Ce mélange de néo-libéralisme économique sans frein et de politique répressive caractérise la présidence Monsieur Macron, depuis qu’il est arrivé au pouvoir, en grande partie grâce aux électeurs de gauche qui n’avaient sans doute pas d’autre choix, mais qui ne désiraient assurément pas ce qui est en train de se passer. On ne leur demande pas leur avis, et on les insulte quand ils prennent la liberté de le donner. Oui, cette politique fait peser une lourde menace sur la culture, sur les libertés, et même sur la civilisation.
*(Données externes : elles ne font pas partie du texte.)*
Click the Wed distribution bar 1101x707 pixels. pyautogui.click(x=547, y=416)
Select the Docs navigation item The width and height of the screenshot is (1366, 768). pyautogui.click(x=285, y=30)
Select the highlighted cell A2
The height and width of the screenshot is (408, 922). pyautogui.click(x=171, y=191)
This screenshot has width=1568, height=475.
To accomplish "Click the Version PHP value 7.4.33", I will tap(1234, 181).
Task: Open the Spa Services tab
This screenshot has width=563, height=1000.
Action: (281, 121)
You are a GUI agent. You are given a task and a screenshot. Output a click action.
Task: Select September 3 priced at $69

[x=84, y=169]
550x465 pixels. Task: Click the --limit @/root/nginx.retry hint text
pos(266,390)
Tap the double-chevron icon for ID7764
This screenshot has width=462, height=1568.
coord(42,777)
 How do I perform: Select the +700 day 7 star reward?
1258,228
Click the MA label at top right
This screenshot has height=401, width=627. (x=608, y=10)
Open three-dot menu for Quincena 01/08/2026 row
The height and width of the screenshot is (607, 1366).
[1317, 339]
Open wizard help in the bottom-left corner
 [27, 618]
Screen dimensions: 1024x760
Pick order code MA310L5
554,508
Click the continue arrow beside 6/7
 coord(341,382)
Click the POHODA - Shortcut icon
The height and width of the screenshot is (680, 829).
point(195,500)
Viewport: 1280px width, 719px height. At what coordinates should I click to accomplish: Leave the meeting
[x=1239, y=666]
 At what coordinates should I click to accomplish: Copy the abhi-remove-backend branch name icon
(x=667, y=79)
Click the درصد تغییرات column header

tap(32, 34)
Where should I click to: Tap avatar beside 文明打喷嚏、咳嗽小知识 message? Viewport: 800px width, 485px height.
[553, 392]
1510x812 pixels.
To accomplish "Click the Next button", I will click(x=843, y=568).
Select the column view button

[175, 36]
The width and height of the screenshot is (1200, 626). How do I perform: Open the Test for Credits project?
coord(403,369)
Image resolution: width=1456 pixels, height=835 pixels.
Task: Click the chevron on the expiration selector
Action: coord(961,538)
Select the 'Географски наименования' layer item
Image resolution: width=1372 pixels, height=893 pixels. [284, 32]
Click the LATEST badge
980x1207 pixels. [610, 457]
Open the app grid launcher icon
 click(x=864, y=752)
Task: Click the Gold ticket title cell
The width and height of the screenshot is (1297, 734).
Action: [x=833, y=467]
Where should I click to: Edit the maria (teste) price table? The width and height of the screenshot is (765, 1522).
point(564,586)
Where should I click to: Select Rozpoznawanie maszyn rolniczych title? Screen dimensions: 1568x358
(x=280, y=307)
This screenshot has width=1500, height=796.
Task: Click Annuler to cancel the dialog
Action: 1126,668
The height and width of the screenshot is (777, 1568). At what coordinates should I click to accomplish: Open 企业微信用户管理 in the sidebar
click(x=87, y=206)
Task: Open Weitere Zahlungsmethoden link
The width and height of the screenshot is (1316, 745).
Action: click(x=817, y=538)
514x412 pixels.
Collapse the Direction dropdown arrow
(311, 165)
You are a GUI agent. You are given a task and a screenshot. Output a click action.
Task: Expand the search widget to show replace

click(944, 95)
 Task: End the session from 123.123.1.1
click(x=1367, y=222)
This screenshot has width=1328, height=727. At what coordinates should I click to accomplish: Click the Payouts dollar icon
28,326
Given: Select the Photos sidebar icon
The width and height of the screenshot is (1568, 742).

Je suis un européen convaincu. Je suis favorable à l’Europe. Je suis favorable à plus d’Europe. A une Europe sociale – c’est-à-dire une Europe des droits sociaux, celle de la solidarité sociale, celle du welfare state -, à une Europe culturelle, à une Europe intellectuelle, littéraire, artistique... A une Europe ouverte. Ce qui revient à dire que je ne veux pas de l’Europe que nous prépare Macron. Celle de la précarisation et de la fragilisation du monde du travail, celle de la mise en péril de la culture, celle de la brutalité policière contre les migrants… Bref, celle de la violence économique et sociale.

Président mégalomane et narcissique, président insultant et méprisant, Macron aime faire de beaux discours et se lancer dans de grandes envolées lyrico-mystiques. La vérité est plus sombre, plus inquiétante : démolition du droit du travail et des protections des travailleurs, régression sociale, destruction des services publics, appauvrissement généralisé, précarisation, répression, violences policières…

Et l’on voudrait que j’aille le regarder ? que j’aille l’écouter ?? Et peut-être aussi que je l’applaudisse ???

Eh bien, NON.

NOT MY PRESIDENT

Ce texte paraît simultanément en allemand sur le site de Süddeutsche Zeitung et dans l'édition imprimée du mardi 11 octobre.